### Exercise instructions
Set down, word for word, the passage of the terms and conditions below from "1.8 A reference" to "but not email.".

-- Start of Page --

Vulnerability: a weakness in the computational logic (for example, code) found in software and hardware components that when exploited, results in a negative impact to the confidentiality, integrity, or availability, and the term Vulnerabilities shall be interpreted accordingly.
Website: the website of MY Compliance Management to be found at https://my-compliance.co.uk/ or any other website notified to the Customer by My Compliance Management from time to time,
1.2 Condition headings shall not affect the interpretation of these terms and condition
1.3 A person includes an individual, corporate or unincorporated body (whether or not having separate legal personality).
1.4 A reference to a company shall include any company, corporation or other body corporate, wherever and however incorporated or established.
1.5 Unless the context otherwise requires, words in the singular shall include the plural and in the plural shall include the singular.
1.6 Unless the context otherwise requires, a reference to one gender shall include a reference to the other genders.
1.7 A reference to a statute or statutory provision is a reference to it as it is in force as at the date of these terms and conditions.
1.8 A reference to a statute or statutory provision shall include all subordinate legislation made as at the date of these terms and conditions under that statute or statutory provision.
1.9 A reference to writing or written excludes fax but not email.

-- End of Page --
-- Start of Given information --

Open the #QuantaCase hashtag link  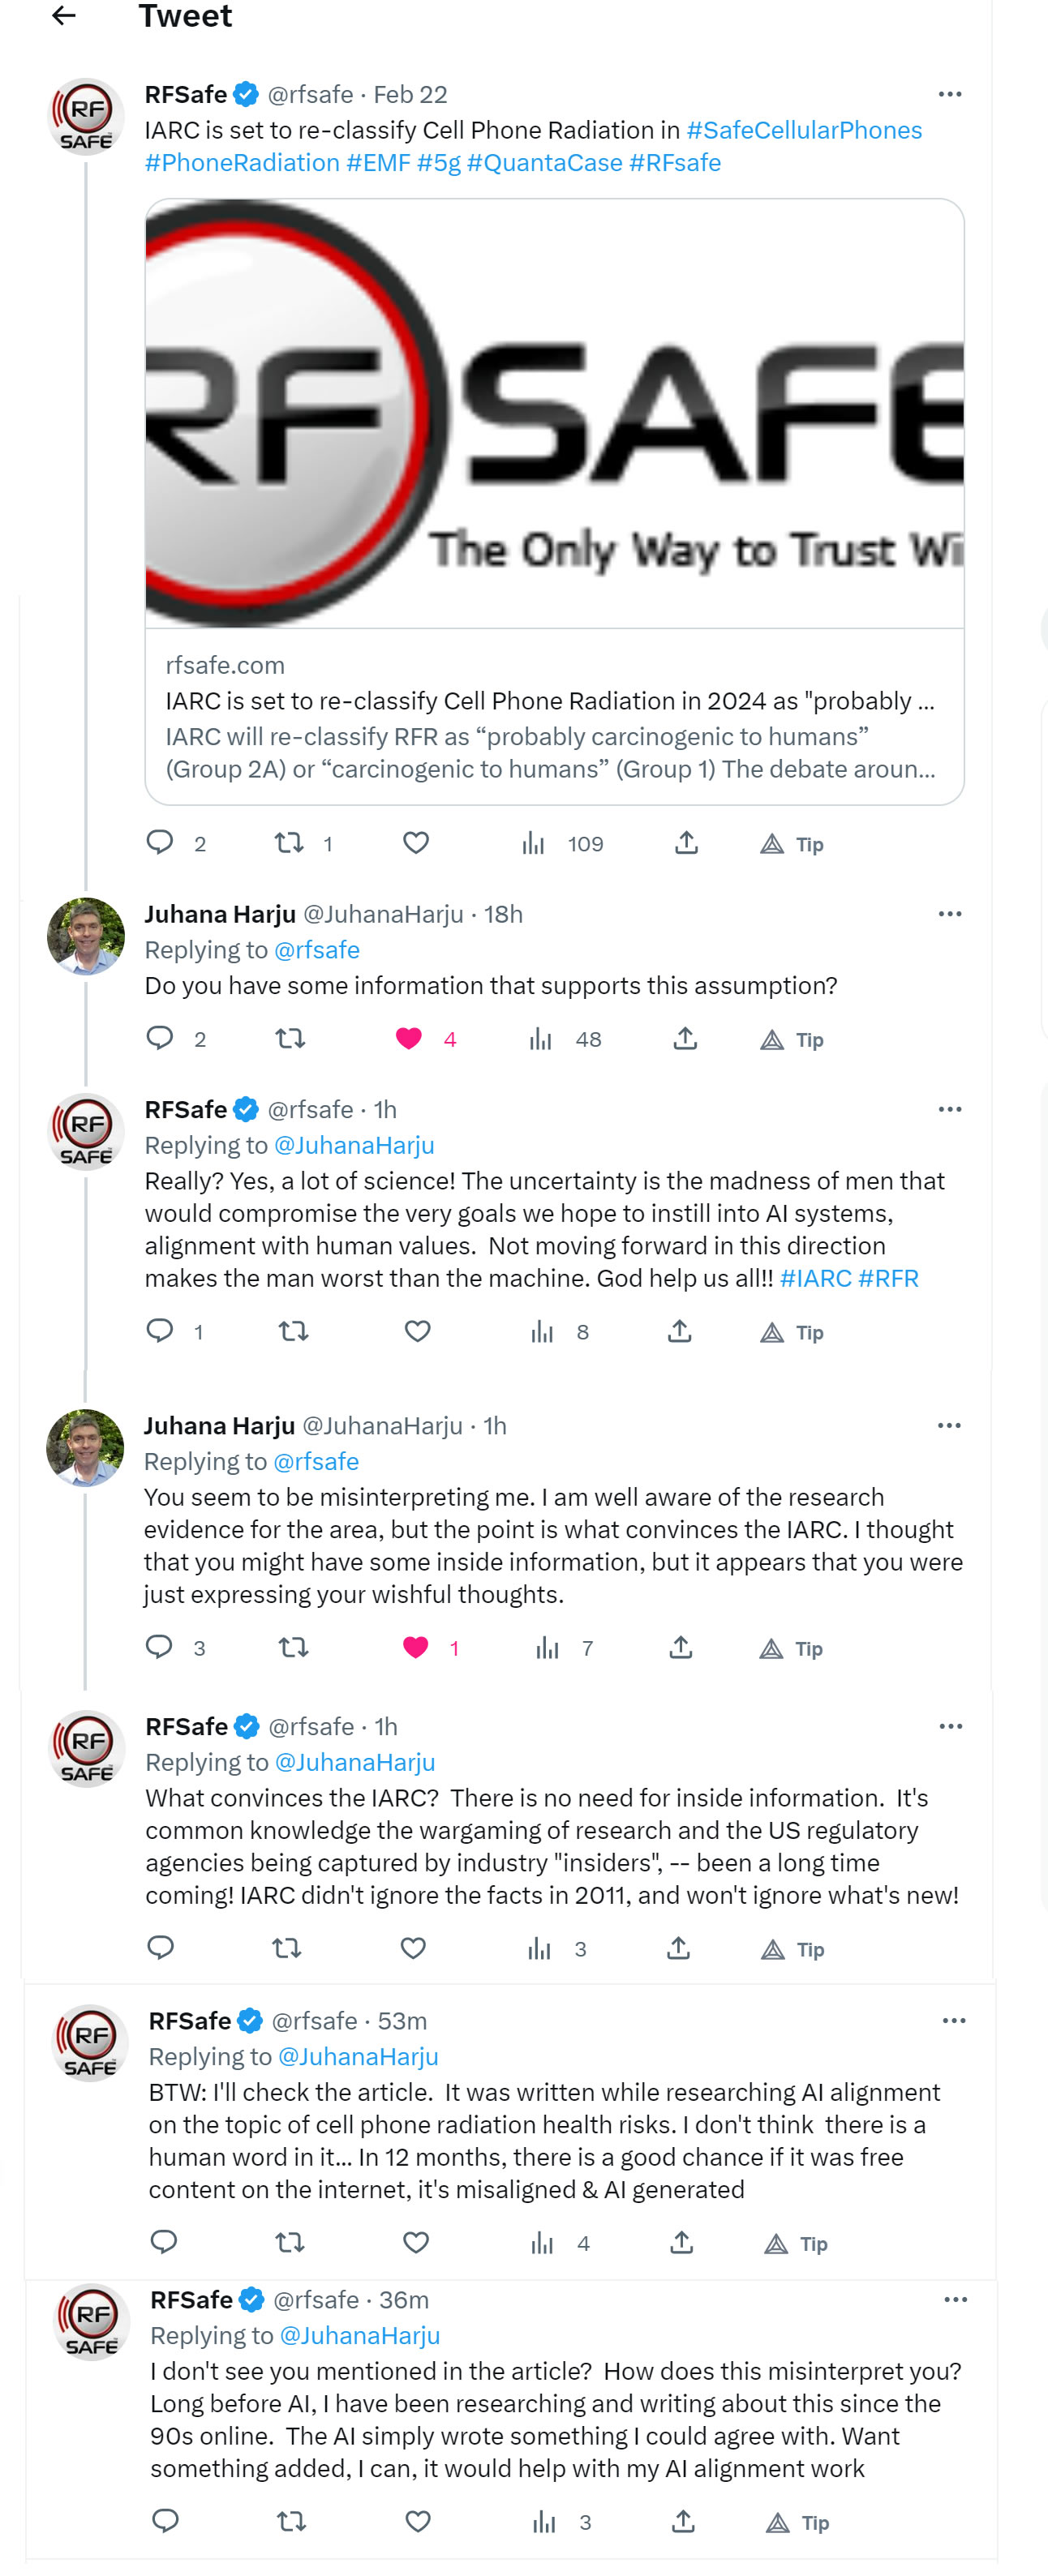(x=544, y=162)
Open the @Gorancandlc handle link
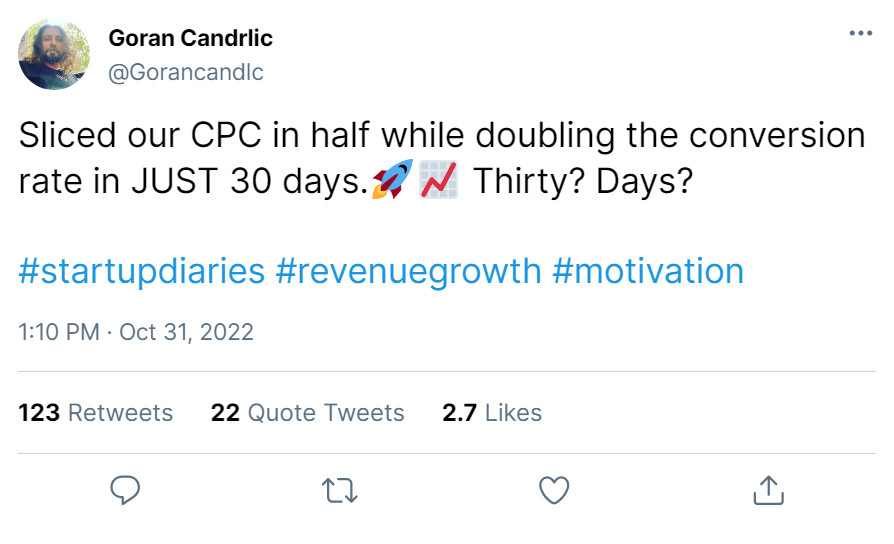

-- End of Given information --

### The completed task
1.8 A reference to a statute or statutory provision shall include all subordinate legislation made as at the date of these terms and conditions under that statute or statutory provision.
1.9 A reference to writing or written excludes fax but not email.